§ **DESCRIPTION OF THE TASK**
Only the count is expected: the number of lines below that contain "this".

§ **DATA EXCERPTS**

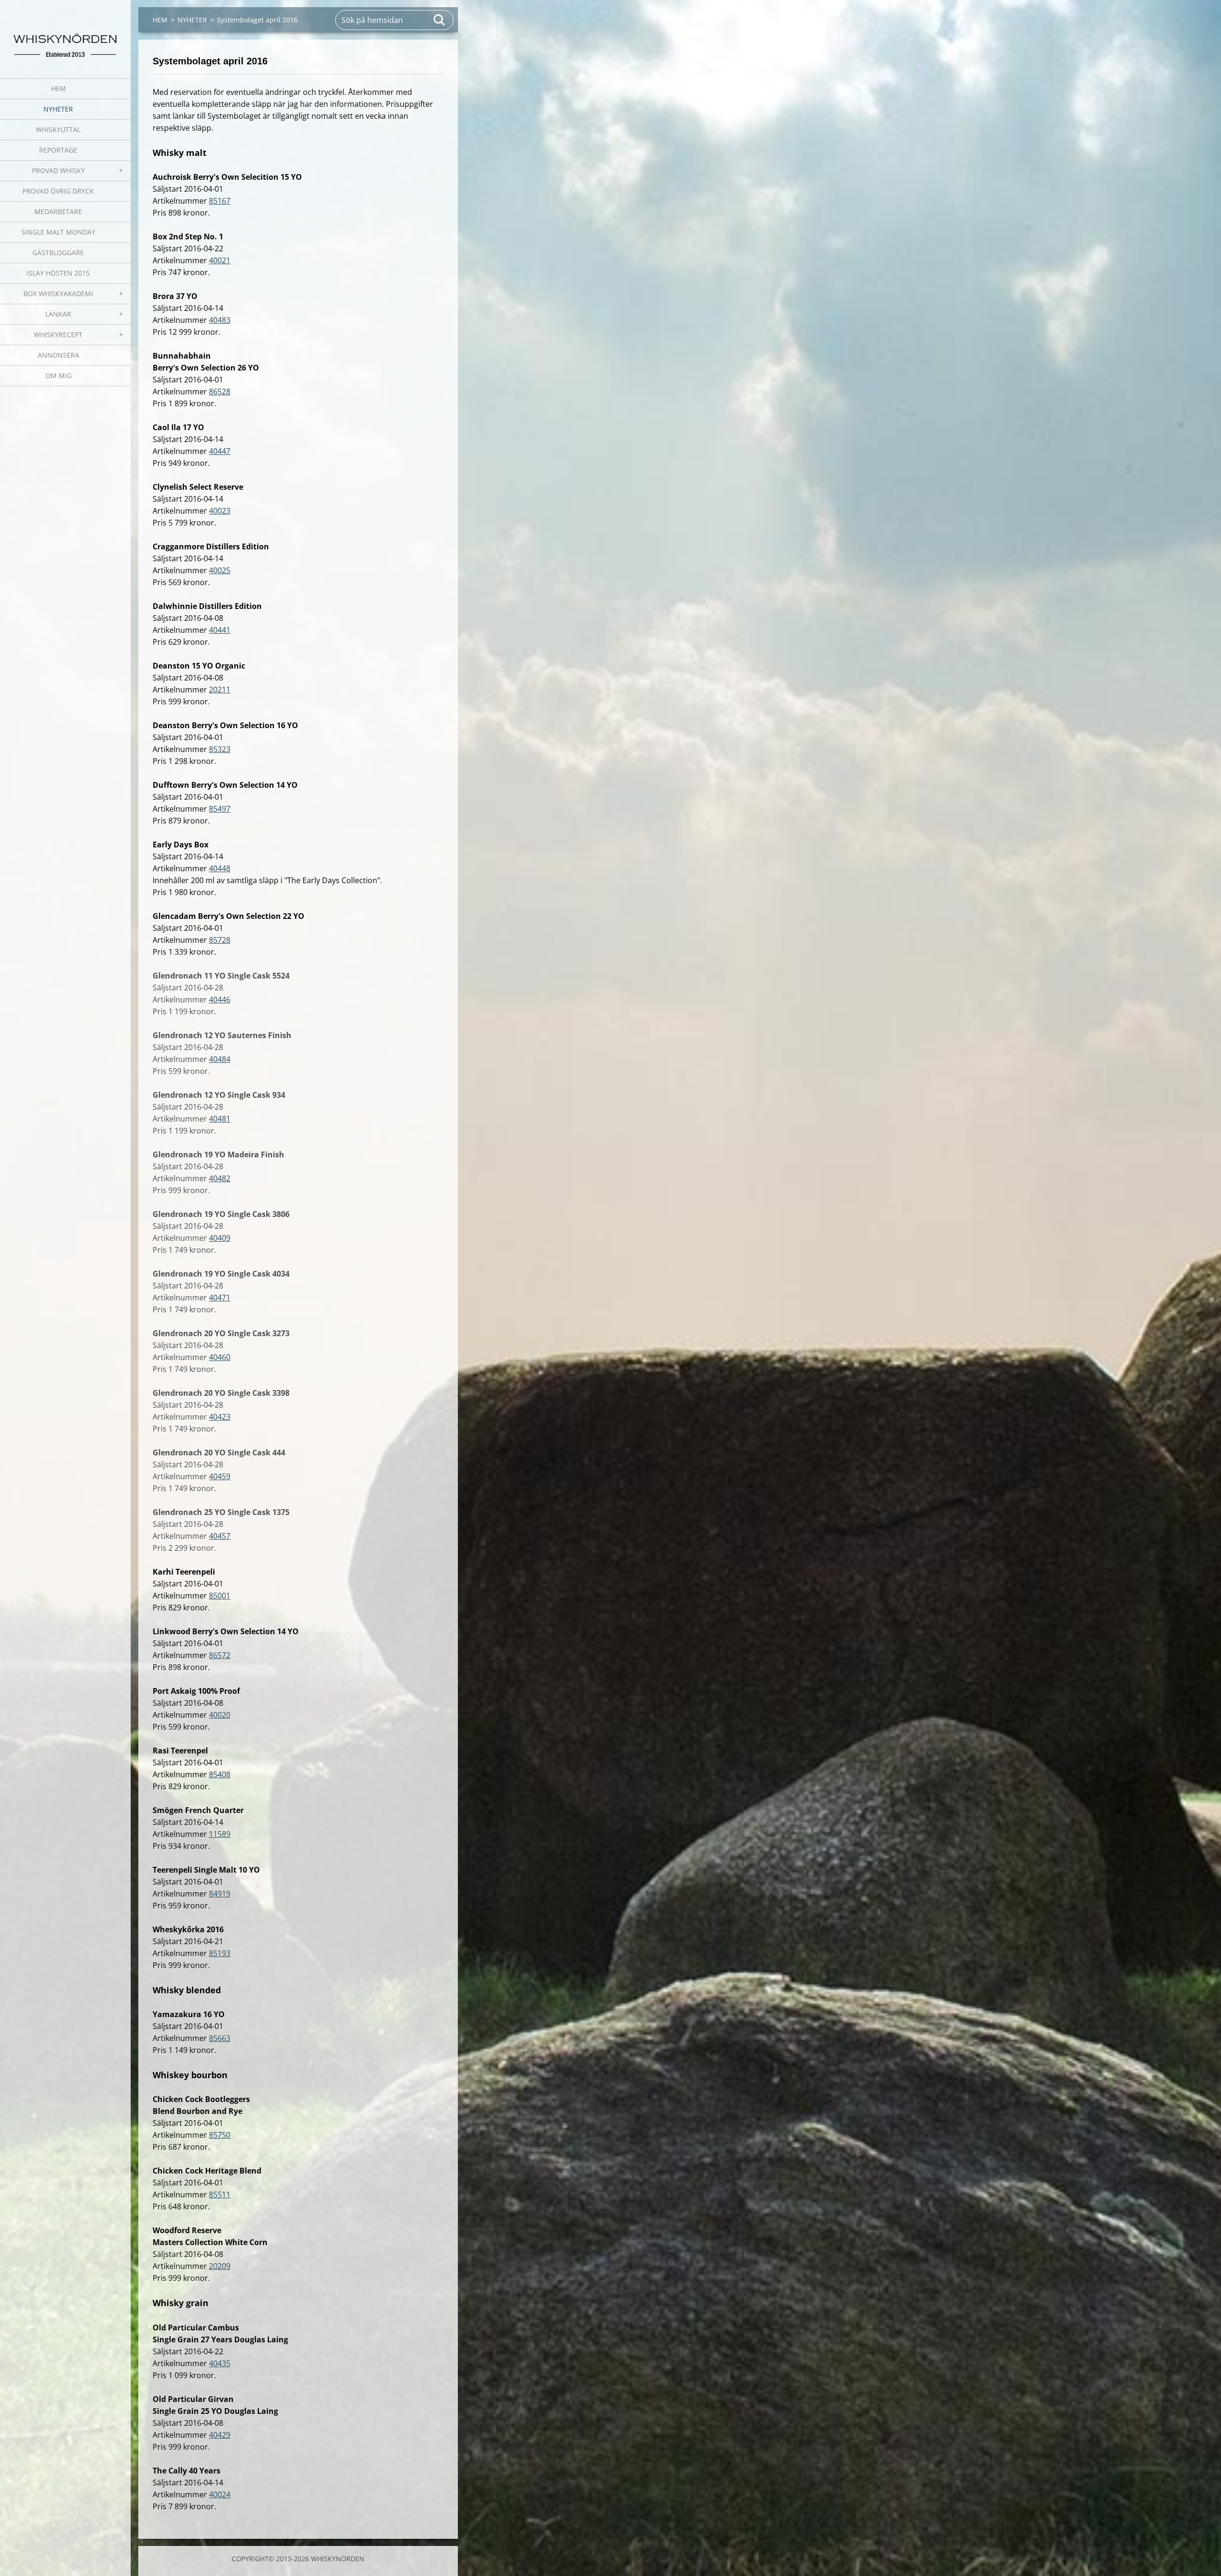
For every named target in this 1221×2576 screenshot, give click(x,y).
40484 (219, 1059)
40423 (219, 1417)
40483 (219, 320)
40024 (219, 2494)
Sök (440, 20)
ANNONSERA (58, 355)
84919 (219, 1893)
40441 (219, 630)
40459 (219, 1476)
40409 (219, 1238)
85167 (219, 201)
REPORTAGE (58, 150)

--

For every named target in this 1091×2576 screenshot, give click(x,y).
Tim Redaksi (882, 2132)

§ **WRITTEN SOLUTION**
2